Der Turm hat eine Gesamthöhe von 368 m und ist damit das höchste Gebäude Deutschlands sowie der vierthöchste Fernsehturm Europas. In der Kugel befindet sich in 203 m Höhe das Telecafé, ein Drehrestaurant für 200 Gäste. 

Die Fahrstühle erreichen die Aussichtsfläche in der Kugel innerhalb von 40 Sekunden. Unterhalb der Kugel sind zwei nach oben offene Rettungsgalerien rund um den Schaft angebracht und mit dem Treppenhaus verbunden. Sie sind für exakt die Personenzahl ausgelegt, die sich in der Kugel aufhalten dürfen. 

Durch geschicktes Verhandeln erreicht unsere 'Uli mit Hut', dass wir auch ohne die entsprechende Eintrittskarte von der Aussichtsfläche hinauf in das Café und dort an einem freien Tisch für eine Tasse Kaffee Platz nehmen und die Aussicht genießen dürfen. 

Von oben sehen wir das Nikolai-Viertel, noch zu DDR-Zeiten historisierend um die alte Nikolai-Kirche herum neu aufgebaut, und das Rote Rathaus. Der Name ergab sich aus den roten Klinkerfassaden und erhielt später für die Berliner eine doppelte Bedeutung durch die Tatsache, dass dort der Ostberliner Magistrat eine kommunistisch orientierte Regierung ausübte. Heute regiert dort ein rot-rot-grüner Senat unter dem Regierenden Bürgermeister Müller/SPD – erneut viel rote Farbe.

Und wieder haben wir Glück mit dem Wetter: der Horizont ist zwar etwas diesig, aber am Vortag war der gesamte Turm in Regen und Nebel gehüllt, so dass wir garnichts gesehen hätten. 

Und weiter geht die Fahrt zum Mauerpark Bernauer Straße. Die dortigen Häuser standen auf Ostberliner Gebiet, der Bürgersteig davor war in Westberlin. 

Die Sozialministerin Regine Hildebrandt sagte einmal: "Wenn ick aus dem Fenster kieke, denn is mein Kopp im Westen und mein Hintern im Osten." In den ersten Tagen des Mauerbaus sprangen mehrere Menschen aus den Fenstern, manche verfehlten das Sprungtuch. Dann wurden auch die Fenster zugemauert, die Häuser später für den Todesstreifen abgerissen.
____
§ **AUFGABE**:
Schreibe den Text über die Berlin-Fahrt vom Fernsehturm zur Bernauer Straße im Anschluss an seinen letzten Satz weiter.

§ **DATEN**:
____
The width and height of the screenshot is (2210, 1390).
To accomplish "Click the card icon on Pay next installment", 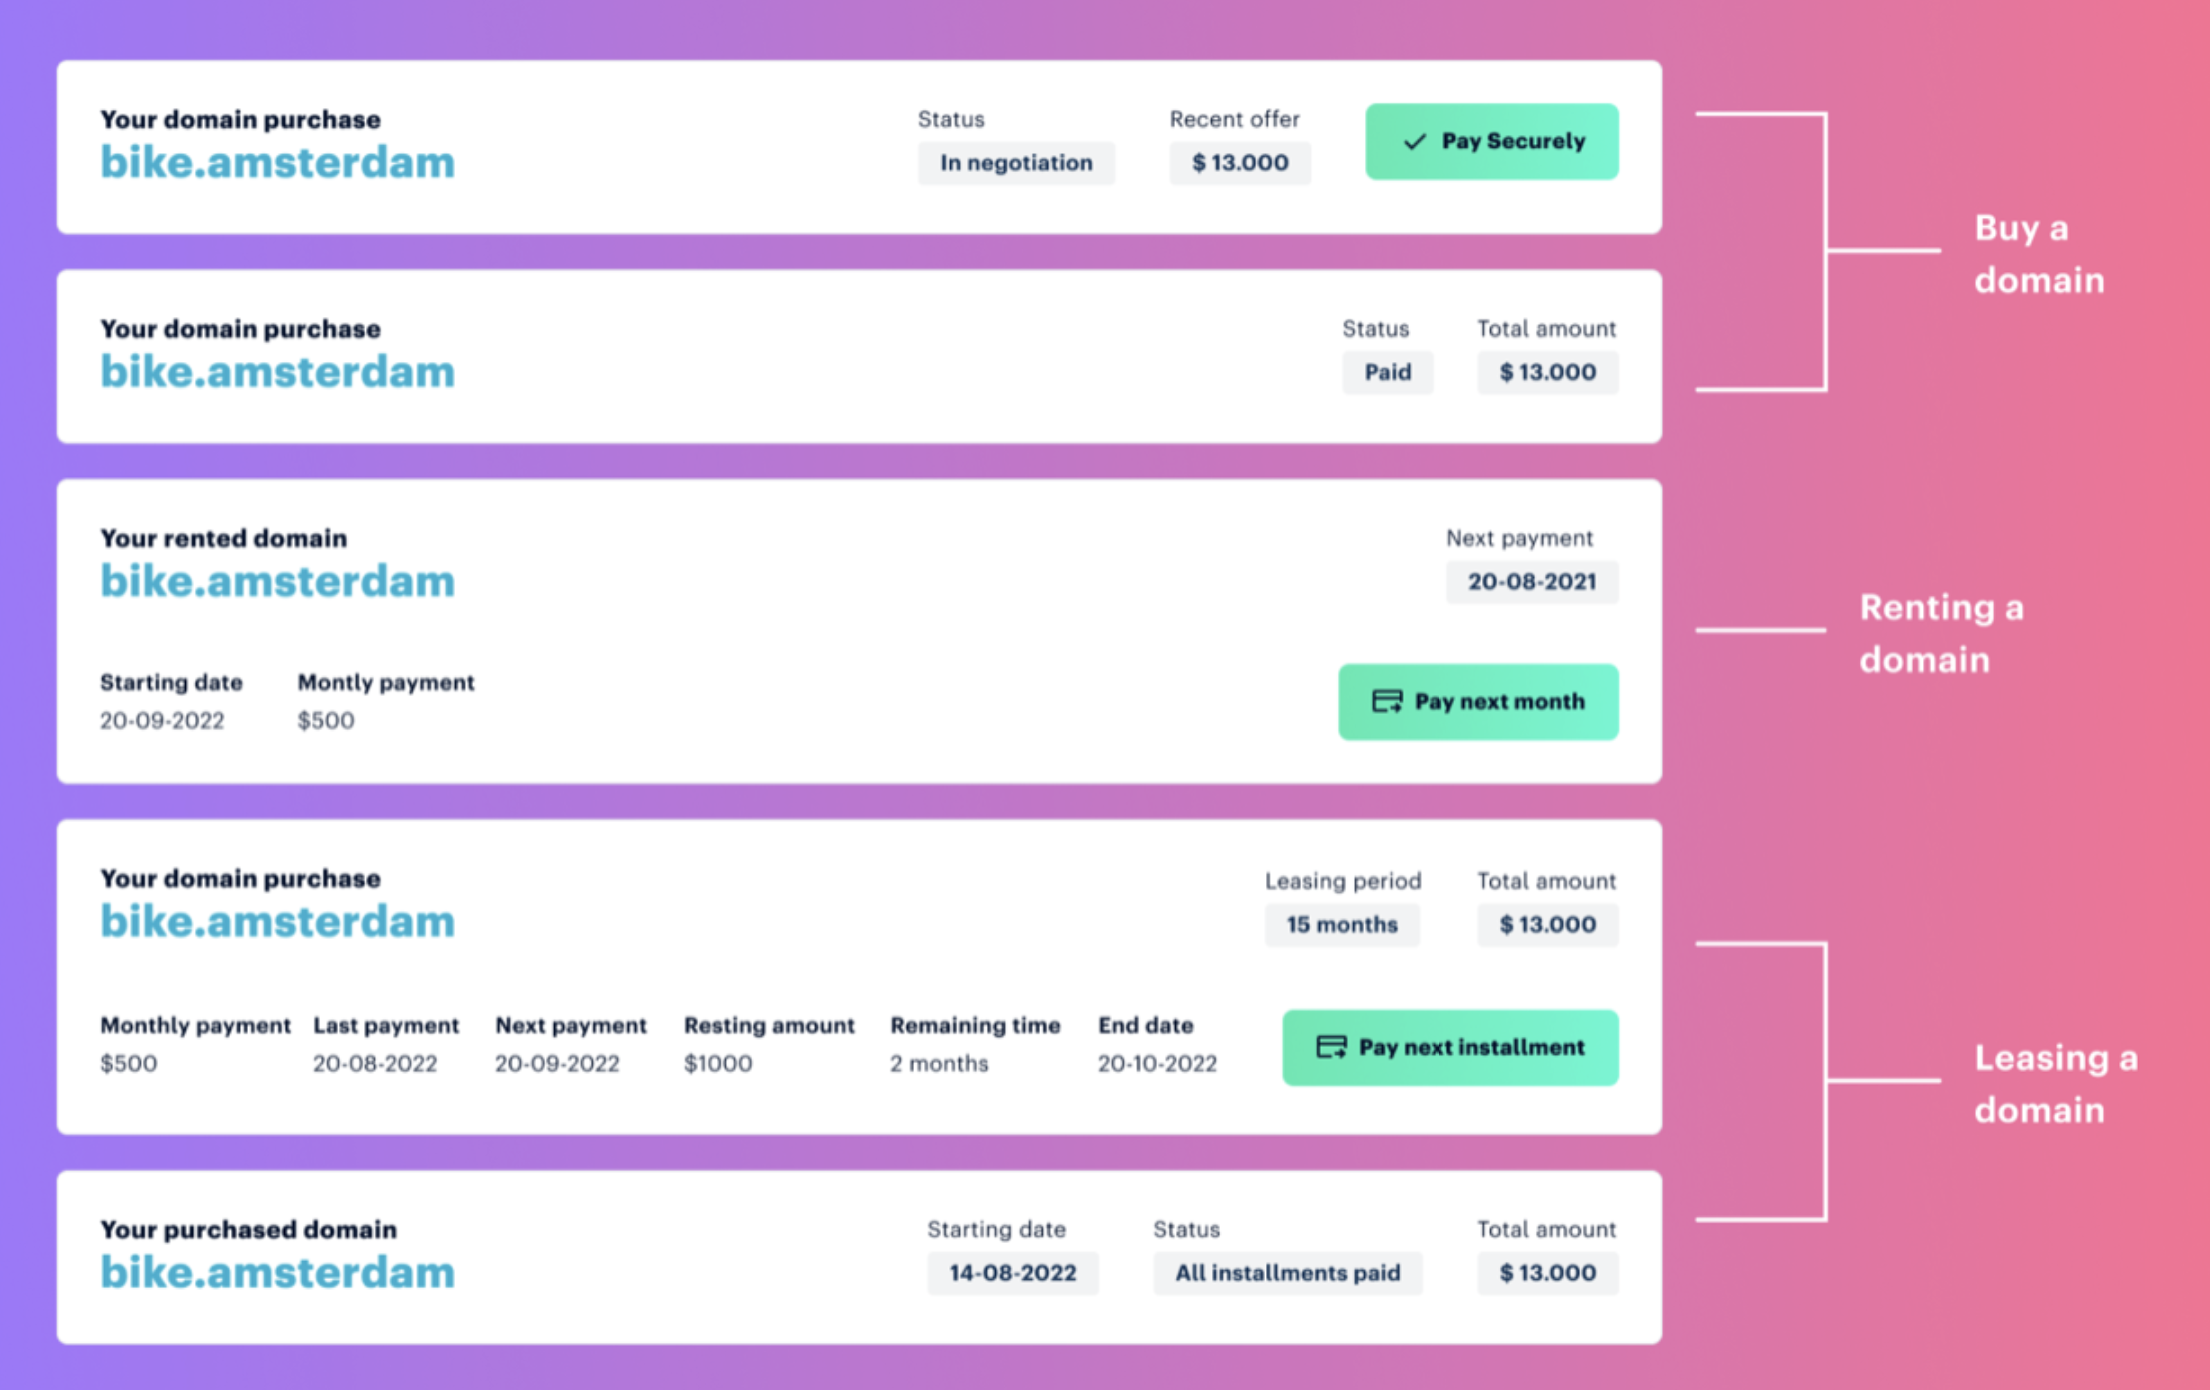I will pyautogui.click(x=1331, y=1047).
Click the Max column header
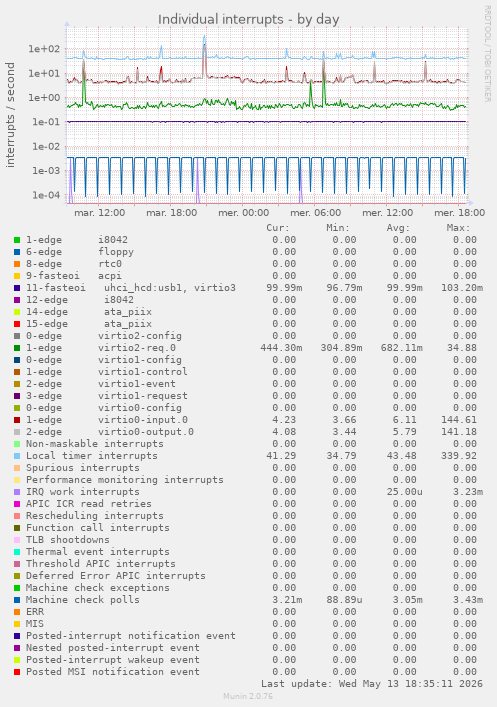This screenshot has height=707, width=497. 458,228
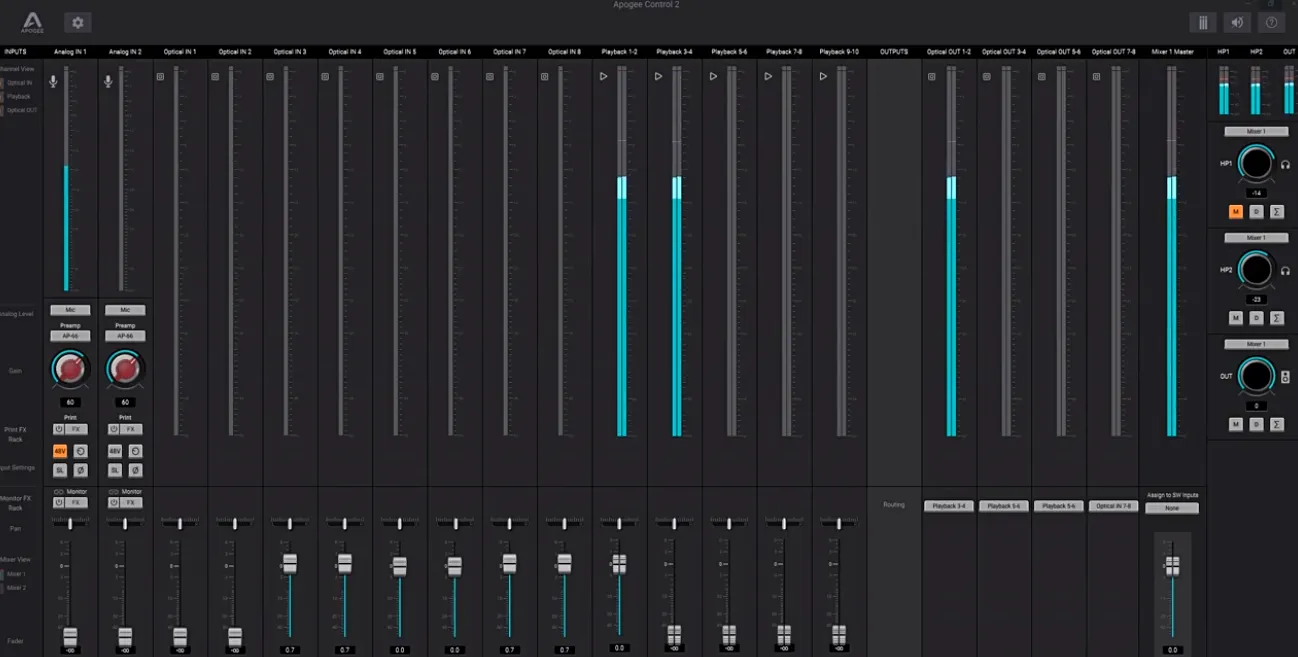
____
§ **ANTWORT**:
Im Mauerpark Bernauer Straße sind nun Gedenktafeln aufgestellt, der Mauerverlauf wird durch Stelen erkennbar und erlebbar. In einem Dokumentationszentrum kann man sich umfassend informieren, auch über die zahlreichen Fluchttunnel-Bauten.

Die Fahrt führt uns vorbei an dem Dorotheenstädtischen Friedhof, auf dessen Grabsteinen ein Who-is-who der geistigen und kulturellen Elite Deutschlands abzulesen ist, z.B. die Philosophen Hegel und Fichte, die Schriftsteller Heinrich Mann, Bertolt Brecht, Arnold Zweig und Anna Seghers, die Baumeister August Stüler und Karl Friedrich Schinkel, auch Ernst Litfaß und Johannes Rau. Dazu ist eine Führung unbedingt zu empfehlen.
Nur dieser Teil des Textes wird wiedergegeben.